08.09.2014 Weltweite Lesung für Edward Snowden

Plädoyer für die Freiheit des Whistleblowers und die Verleihung des Friedensnobelpreises an Edward Snowden

Zum 14. Mal ruft das internationale literaturfestival berlin (ilb) heute Abend zu einer weltweiten Lesung auf – heute geht es um die Unterstützung für Edward Snowden.

Seit dem 5. Juni 2013 hat Edward Snowden zur Aufdeckung von global angelegter Überwachung durch die NSA  beigetragen und die Kritik am Überwachungsstaat in die öffentliche Diskussion befördert.

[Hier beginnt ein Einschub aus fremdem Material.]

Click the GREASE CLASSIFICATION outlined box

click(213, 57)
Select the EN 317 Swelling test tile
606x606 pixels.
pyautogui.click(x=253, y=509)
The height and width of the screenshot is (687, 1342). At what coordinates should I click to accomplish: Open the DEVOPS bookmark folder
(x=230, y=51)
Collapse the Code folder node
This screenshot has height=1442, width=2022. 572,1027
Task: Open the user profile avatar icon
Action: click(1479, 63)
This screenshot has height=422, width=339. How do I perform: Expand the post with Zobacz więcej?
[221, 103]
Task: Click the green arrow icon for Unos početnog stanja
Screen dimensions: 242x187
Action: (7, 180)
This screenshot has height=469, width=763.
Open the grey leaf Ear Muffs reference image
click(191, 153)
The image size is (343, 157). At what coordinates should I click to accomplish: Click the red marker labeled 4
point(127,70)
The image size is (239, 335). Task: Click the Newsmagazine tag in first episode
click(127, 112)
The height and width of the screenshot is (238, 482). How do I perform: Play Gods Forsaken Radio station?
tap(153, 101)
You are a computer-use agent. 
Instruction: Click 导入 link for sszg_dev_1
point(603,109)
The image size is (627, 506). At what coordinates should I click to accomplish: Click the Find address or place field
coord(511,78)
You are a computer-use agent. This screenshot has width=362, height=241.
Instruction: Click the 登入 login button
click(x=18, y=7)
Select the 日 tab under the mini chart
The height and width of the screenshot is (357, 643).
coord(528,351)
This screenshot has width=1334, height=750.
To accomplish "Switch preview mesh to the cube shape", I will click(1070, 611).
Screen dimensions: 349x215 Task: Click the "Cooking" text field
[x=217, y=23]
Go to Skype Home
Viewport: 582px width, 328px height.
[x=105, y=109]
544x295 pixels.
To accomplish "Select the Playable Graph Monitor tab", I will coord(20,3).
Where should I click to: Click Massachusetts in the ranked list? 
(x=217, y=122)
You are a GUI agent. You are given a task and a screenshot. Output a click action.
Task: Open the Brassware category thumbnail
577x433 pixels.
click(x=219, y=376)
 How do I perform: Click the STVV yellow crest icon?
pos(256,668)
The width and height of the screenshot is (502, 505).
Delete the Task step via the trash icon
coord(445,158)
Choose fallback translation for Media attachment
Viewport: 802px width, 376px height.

Die Lesung ist ein Plädoyer für die Freiheit des Whistleblowers und die Verleihung des Friedensnobelpreises an ihn.

 

Gelesen werden Auszüge aus Interviews mit Snowden. Im Anschluß daran sprechen Snowdens Rechtsanwalt Wolfgang Kaleck und die Autoren Priya Basil, Janne Teller und Brian Brett über ihre Positionen zu dem Thema.

 


Wir machen gemeinsam eine virtuelle Lesung

Wir möchten die Aktion unterstützen mit einer massenhaften virtuellen Lesung, die jede/r Leser dieser Seite heute durchführen kann. Wir lesen mehr oder weniger gemeinsam unsere Grundrechte, also die ersten 19 Artikel unseres Grundgesetzes. Auch daran wurde in den letzten 60 Jahren massiv genagt. Deshalb verwenden wir den "Urtext" von 1949, in dem noch das Asylrecht, die Unverletzlichkeit der Wohnung und das Postgeheimnis gelten und die zusätzlichen Einschränkungen durch Einführung der Bundeswehr und die Notstandsgesetze nicht enthalten sind.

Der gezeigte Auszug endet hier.